Haji was my friend. Of all the cats I've ever had, each one fun and unique and a joy in their own way, Haji was the one. My minion. My familiar. My jester. My toy. My friend.
Haji would come to me when I got home from work. He would follow me around the house, to the kitchen, the bathroom, out on to the porch if he could. He'd sit on the window sill and wait while I took a shower. Patient, waiting for my words or my touch.
He was loyal in a way that many felines I've known won't let themselves be. Haji forfeited the snooty autonomy many cats hold, and allowed himself to be a little force of "loving submission".
He knew how to be a pest, and seemed to enjoy that more in his old age. His desire to be held, touched, acknowleged - it became obsessive in the end. I think he sensed his end coming. He knew it was soon his time.
His belly was the softest - I always said, "The plush that all plush should be measured against." He'd let me roll him on his back and play in his plush tummy. He put up with a lot, that guy. Like a plushy soft puppet that purred.

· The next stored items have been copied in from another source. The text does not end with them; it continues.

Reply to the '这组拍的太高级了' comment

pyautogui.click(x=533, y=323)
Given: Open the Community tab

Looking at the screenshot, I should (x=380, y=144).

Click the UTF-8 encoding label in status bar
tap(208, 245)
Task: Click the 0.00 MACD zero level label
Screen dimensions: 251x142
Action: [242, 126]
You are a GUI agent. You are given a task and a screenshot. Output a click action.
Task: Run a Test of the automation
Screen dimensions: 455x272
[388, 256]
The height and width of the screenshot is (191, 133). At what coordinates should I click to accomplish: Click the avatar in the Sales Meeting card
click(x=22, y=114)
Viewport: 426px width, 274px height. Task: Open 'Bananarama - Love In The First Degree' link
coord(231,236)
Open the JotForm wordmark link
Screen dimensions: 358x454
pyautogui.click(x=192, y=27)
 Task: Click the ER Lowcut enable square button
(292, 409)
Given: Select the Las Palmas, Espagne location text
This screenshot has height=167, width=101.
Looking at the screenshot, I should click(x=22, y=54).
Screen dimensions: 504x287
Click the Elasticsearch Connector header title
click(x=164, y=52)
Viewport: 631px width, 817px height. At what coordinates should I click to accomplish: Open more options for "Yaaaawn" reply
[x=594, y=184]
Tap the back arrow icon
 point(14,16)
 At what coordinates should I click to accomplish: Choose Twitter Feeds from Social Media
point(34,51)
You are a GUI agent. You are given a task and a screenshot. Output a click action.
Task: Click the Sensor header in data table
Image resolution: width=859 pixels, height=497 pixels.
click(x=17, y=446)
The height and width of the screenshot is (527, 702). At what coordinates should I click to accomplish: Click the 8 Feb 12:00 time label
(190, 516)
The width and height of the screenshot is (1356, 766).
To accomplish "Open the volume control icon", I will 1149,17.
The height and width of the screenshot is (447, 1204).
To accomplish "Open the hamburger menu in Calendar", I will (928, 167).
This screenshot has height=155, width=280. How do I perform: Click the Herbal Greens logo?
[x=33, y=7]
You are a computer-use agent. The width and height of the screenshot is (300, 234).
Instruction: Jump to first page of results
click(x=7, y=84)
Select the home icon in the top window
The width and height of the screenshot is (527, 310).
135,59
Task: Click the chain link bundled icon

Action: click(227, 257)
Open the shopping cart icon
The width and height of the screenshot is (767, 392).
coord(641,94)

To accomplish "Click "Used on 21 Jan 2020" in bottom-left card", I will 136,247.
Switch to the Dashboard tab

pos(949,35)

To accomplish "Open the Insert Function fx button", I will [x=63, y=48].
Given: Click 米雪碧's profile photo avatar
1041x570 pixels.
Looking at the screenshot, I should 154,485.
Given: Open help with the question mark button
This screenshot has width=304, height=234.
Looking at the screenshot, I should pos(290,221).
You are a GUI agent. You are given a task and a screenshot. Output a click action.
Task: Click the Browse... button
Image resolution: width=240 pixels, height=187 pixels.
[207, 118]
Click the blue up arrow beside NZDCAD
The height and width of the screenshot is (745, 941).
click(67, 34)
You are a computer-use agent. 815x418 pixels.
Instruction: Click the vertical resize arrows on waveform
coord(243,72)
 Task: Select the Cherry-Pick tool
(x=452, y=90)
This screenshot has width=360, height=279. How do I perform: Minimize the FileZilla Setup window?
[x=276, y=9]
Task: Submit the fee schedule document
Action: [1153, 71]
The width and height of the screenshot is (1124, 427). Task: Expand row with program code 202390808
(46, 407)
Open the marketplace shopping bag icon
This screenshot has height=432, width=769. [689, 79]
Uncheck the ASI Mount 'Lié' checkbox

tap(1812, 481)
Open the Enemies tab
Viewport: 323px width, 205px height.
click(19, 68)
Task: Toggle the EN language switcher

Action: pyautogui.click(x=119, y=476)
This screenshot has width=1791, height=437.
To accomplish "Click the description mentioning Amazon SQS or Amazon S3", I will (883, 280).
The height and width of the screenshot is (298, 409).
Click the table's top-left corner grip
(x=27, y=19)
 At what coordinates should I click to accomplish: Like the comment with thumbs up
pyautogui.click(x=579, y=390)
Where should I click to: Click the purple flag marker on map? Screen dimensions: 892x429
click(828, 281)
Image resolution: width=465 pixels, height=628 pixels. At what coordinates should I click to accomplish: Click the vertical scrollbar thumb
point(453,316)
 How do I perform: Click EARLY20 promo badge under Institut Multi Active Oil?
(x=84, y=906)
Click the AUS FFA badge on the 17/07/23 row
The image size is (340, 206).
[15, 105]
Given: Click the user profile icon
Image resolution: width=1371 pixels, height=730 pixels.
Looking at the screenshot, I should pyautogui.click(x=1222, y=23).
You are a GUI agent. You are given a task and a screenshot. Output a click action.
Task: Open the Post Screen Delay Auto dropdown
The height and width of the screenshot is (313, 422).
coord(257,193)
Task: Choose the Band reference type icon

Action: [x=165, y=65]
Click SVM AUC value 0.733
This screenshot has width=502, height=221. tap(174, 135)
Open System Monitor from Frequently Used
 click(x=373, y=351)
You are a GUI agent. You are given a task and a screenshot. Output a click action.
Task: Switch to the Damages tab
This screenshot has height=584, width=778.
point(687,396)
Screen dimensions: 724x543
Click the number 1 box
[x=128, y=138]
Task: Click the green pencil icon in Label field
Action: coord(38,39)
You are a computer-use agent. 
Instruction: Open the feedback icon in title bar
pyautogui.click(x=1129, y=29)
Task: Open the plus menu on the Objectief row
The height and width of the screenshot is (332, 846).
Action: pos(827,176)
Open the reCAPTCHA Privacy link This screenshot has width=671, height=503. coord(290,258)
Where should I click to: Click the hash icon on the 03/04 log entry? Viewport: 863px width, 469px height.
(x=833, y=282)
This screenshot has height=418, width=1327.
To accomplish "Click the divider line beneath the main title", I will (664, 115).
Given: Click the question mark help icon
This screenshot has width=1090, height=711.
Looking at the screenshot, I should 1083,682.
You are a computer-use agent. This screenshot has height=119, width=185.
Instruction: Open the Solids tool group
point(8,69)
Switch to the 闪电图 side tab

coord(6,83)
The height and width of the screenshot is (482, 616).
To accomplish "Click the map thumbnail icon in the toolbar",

I'll always miss him, and never will another replace him. A little tiny part of me has died with him. Today my heart is bruised, broken, aching. I'll miss him always. Putting that old cat into the cold winter ground was heart wrenching. I wish I could hold him tonight.
Thank you for posting Haji's obit on your journal. It was so nice to read all the comforting words your friends offered.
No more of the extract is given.